Holiday Books

People said they liked last year’s book list, so here we go again for this year.

Like half my friends I’m hoping to find the new Grant biography and Against the Grain in my stocking on Christmas morning. But rather than a wishlist, here are a handful of the books, new and old but more off the beaten path, that I read in 2017. In need of holiday gift ideas? Try these:

Down the Great Unknown, Edward Dolnick. This readable history is a revisionist look at the 1869 Powell Expedition down the Green and Colorado rivers. I went through some of those canyons this summer. It’s a challenge in 2017, so imagine in the 19th Century sans maps when no one had any idea what was around the next bend or really how to run rivers much at all. The history and adventure are compelling but Dolnick’s account also sheds some light on river running techniques and water issues in the west.
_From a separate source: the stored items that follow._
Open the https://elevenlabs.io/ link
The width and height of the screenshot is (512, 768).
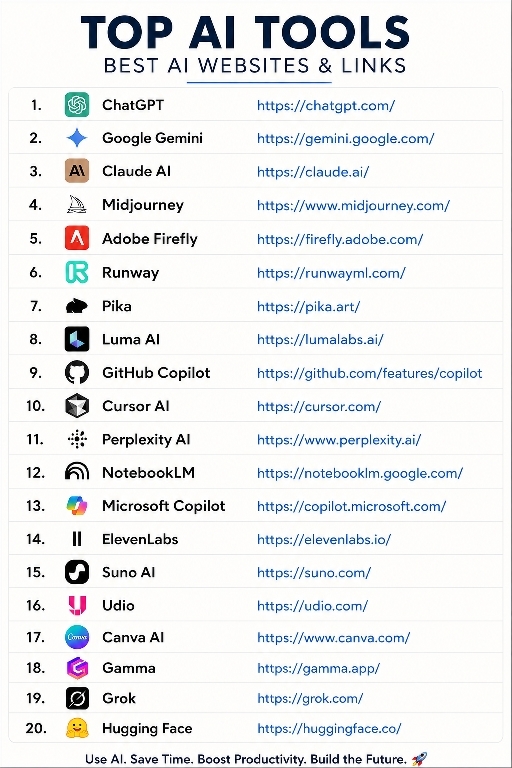[324, 540]
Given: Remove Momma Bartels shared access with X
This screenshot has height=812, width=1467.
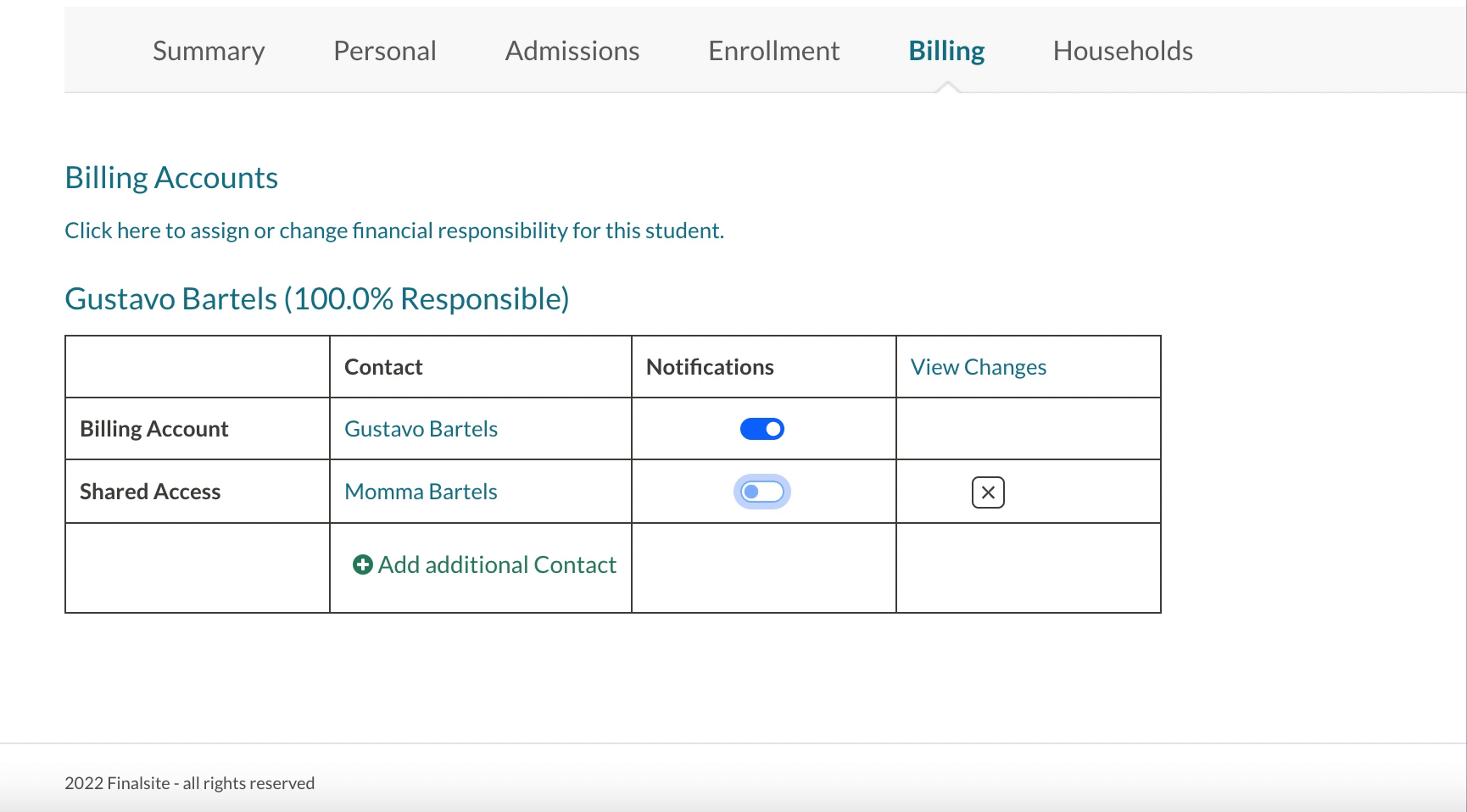Looking at the screenshot, I should coord(988,492).
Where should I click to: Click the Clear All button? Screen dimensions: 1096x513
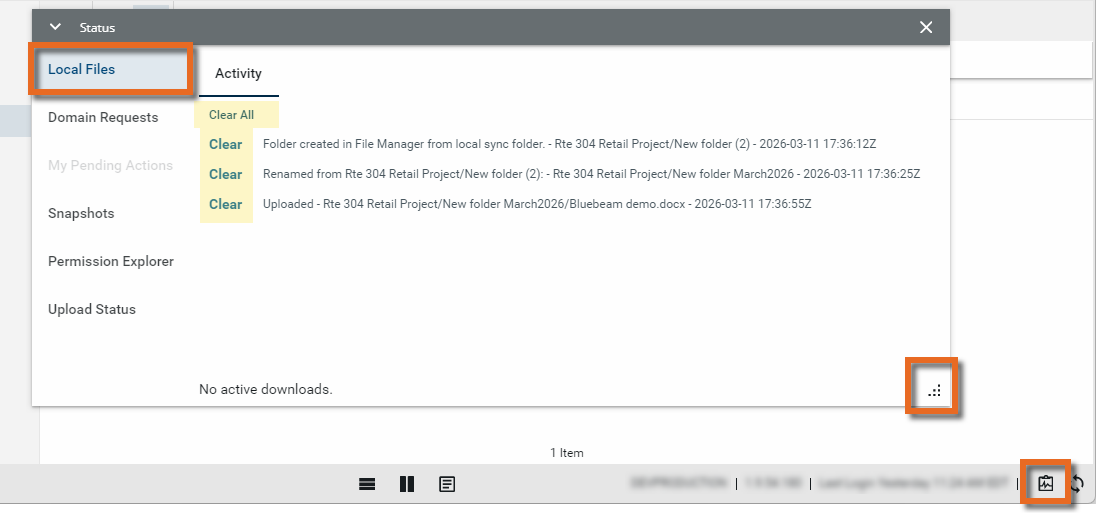[231, 115]
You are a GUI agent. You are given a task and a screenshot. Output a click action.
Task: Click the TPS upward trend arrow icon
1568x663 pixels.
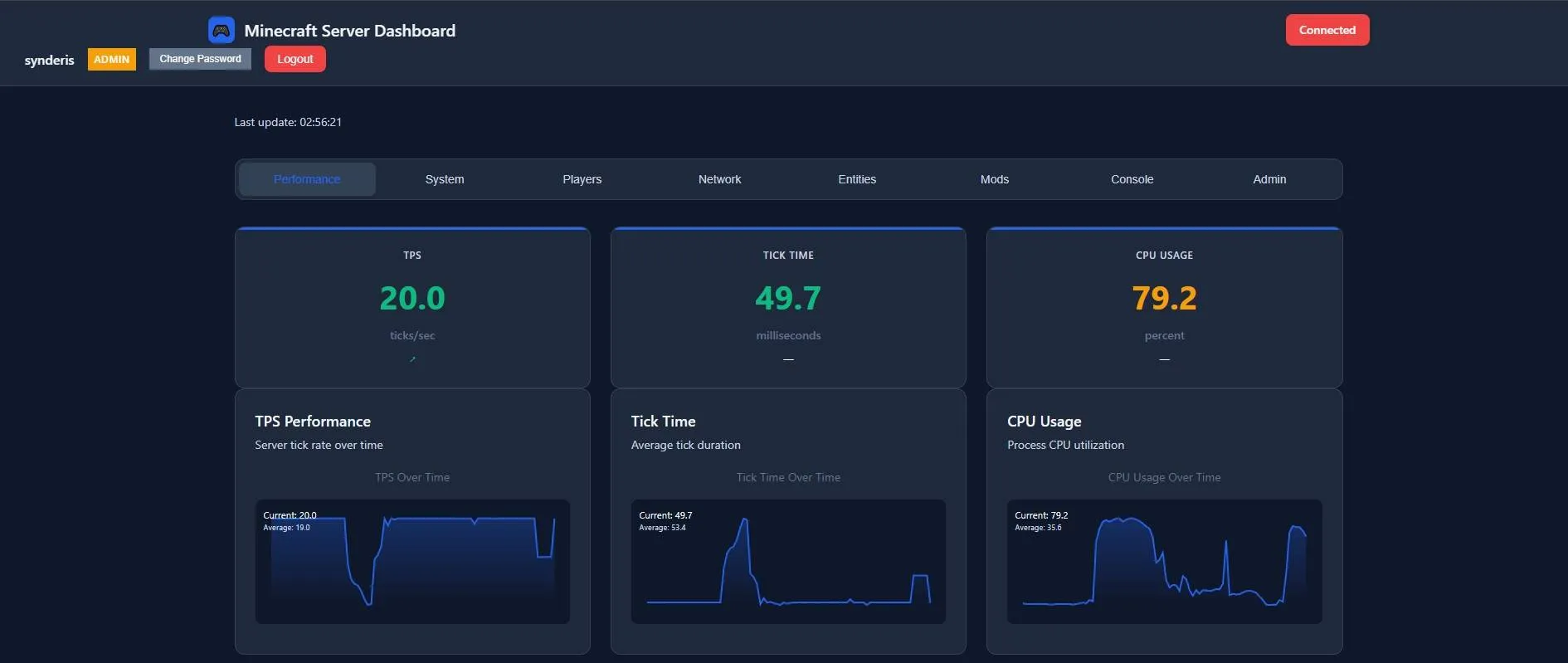tap(412, 359)
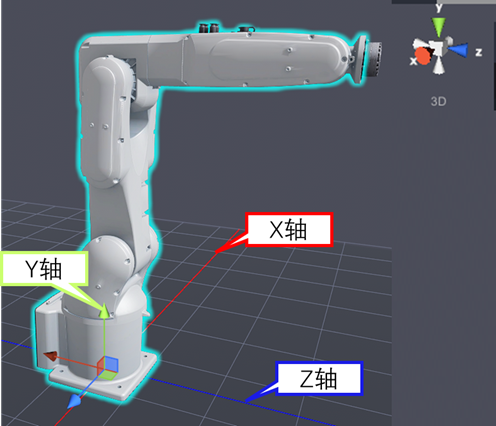The width and height of the screenshot is (496, 426).
Task: Click the green Y cone on orientation gizmo
Action: click(x=438, y=27)
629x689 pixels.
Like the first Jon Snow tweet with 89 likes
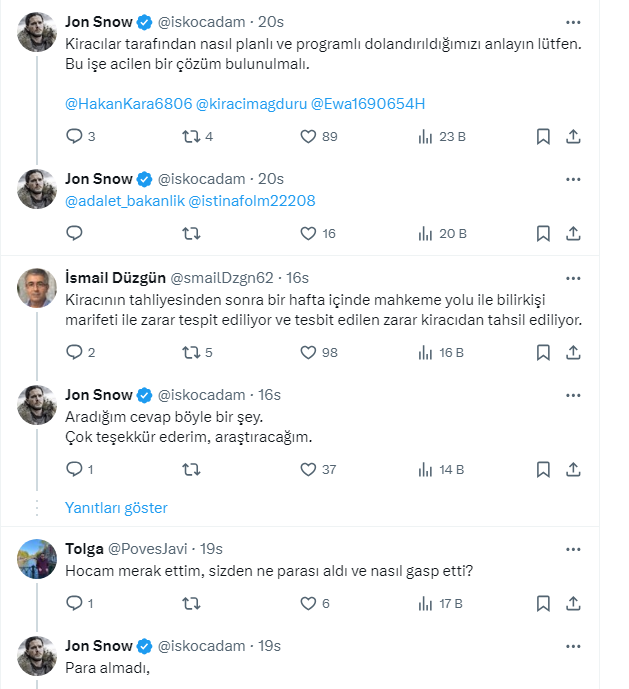(x=308, y=136)
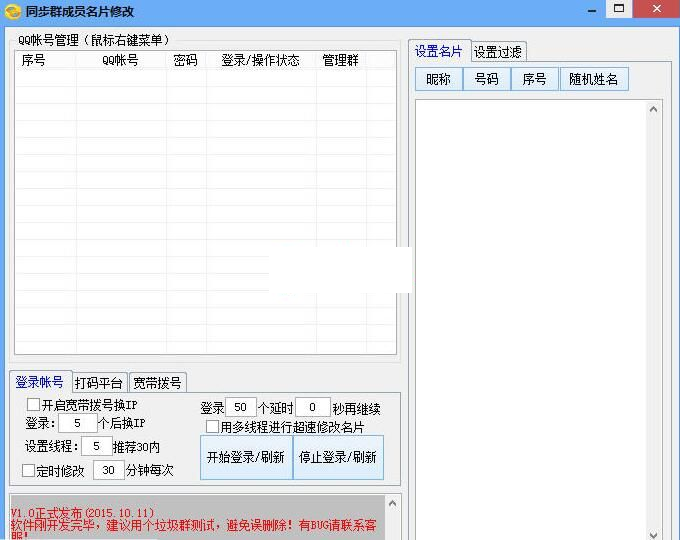The width and height of the screenshot is (680, 540).
Task: Switch to 设置名片 tab
Action: (x=438, y=51)
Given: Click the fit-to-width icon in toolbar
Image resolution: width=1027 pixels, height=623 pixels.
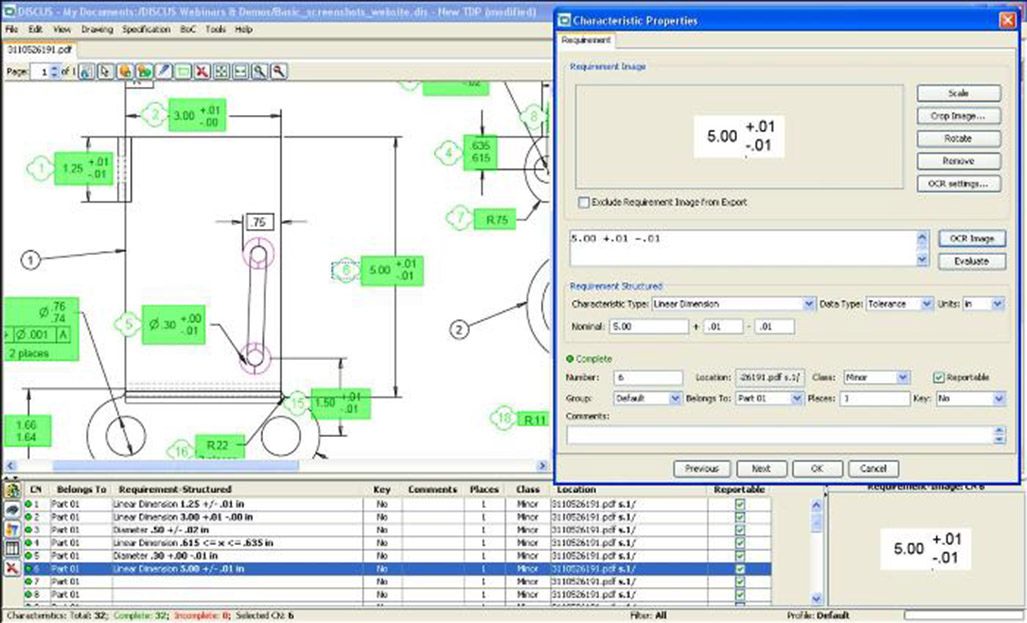Looking at the screenshot, I should 240,72.
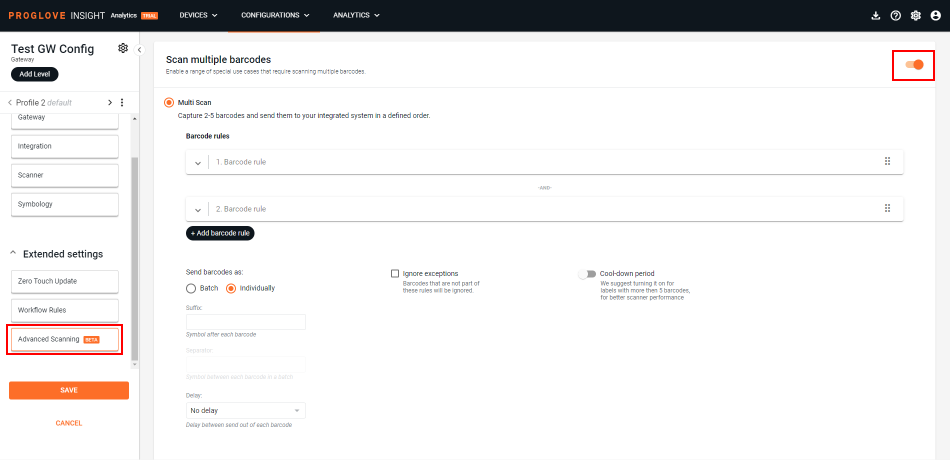Open the Profile 2 three-dot menu
This screenshot has width=950, height=460.
122,103
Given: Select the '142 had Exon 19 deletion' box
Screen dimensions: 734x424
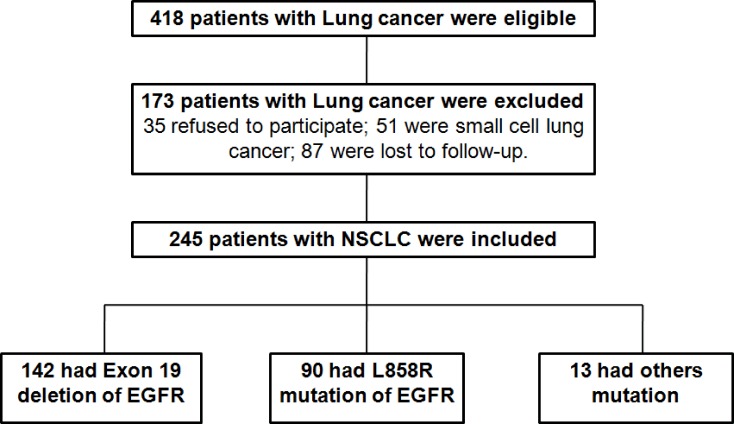Looking at the screenshot, I should click(101, 388).
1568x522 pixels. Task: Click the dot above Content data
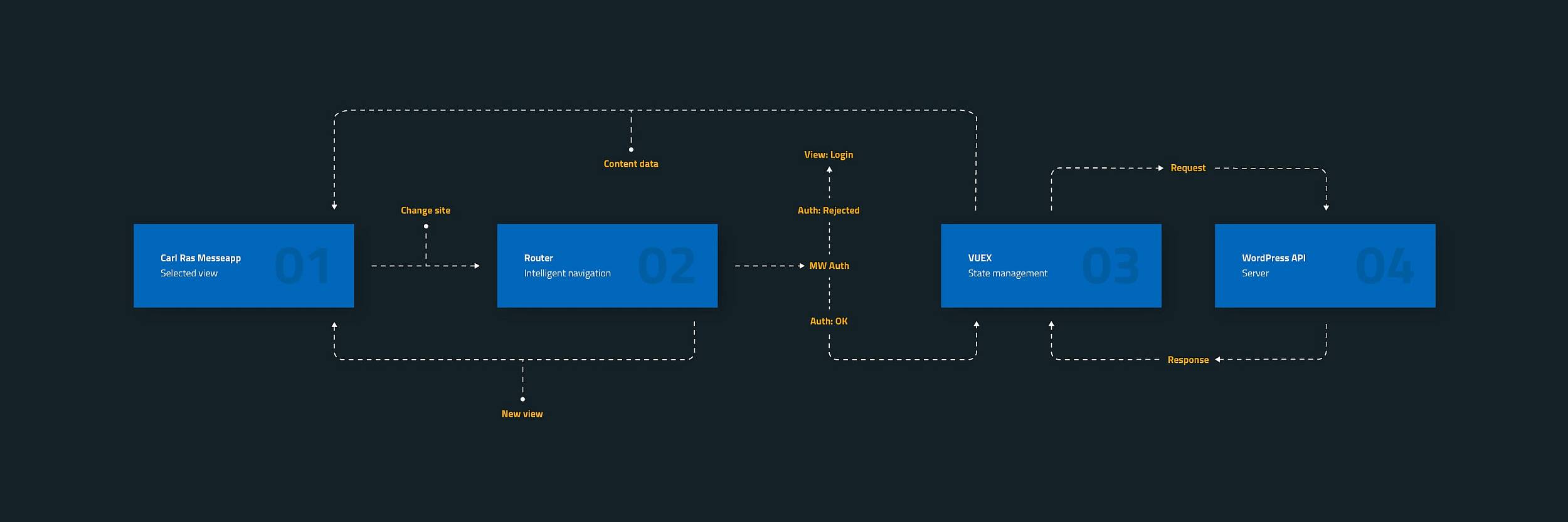pos(631,150)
Finn Murphy’s Long Haul. A book about the moving industry – and it’s a page turner? Indeed. Murphy dropped out of college at Colby to become a mover – he’d done it some part-time in high school and during college (his first day on the job was a doozy that alone makes the book worth reading). But the interesting thing hidden in plain sight here is that as a mover Murphy really sees America from the ground floor. So Long Haul is as much a book about race and class and the changing nature of American life as it is about the ridiculous stories Murphy compiled over the decades and the miles (and that he tells exceedingly well).

The Letters of Ernest Hemingway. There is an ongoing project to catalog Ernest Hemingway’s letters and Cambridge University Press is publishing the volumes. Volume 4, which covers 1929-1931 came out this fall, edited by Sandra Spanier and Miriam Mandel. It is a fascinating window into Hemingway when his career is taking off in the wake of A Farewell to Arms. The letters run from the mundane to the significant – as well as the mundane but significant. For instance, a 1929 letter to the editor Max Perkins after Hemingway finds two copies of Farewell at a bookstore features him arguing about the size of his name on the cover. Yes, too small he says. A revealing window into an icon of 20th Century American literature.

Jim Ryan was announced this fall as the new President of the University of Virginia. K-12 education types were excited, too, and here’s why: Five Miles Away, A World Apart. It’s a powerful book on why your zip code has so much leverage in education and life. (He also published a book this year, “Wait, what?” about questioning).

In the same vein as Five Miles Richard Rothstein’s The Color of Law is also worth checking out if you are unaware of the extent to which the housing patterns that today vex school reform efforts are not merely a function of personal residential preferences and de facto segregation. Rothstein offers chapter and verse on the legal history, the government’s role, and how although various racial covenants are invalid now but still impact housing in the United States. People will disagree over the merits of his policy recommendations and their political potential and Rothstein’s hard-edged deterministic streak is evident (he’s best known in education circles for essentially arguing that school reform efforts hold little promise in the face of socioeconomic circumstances today). But the history and context here is vital.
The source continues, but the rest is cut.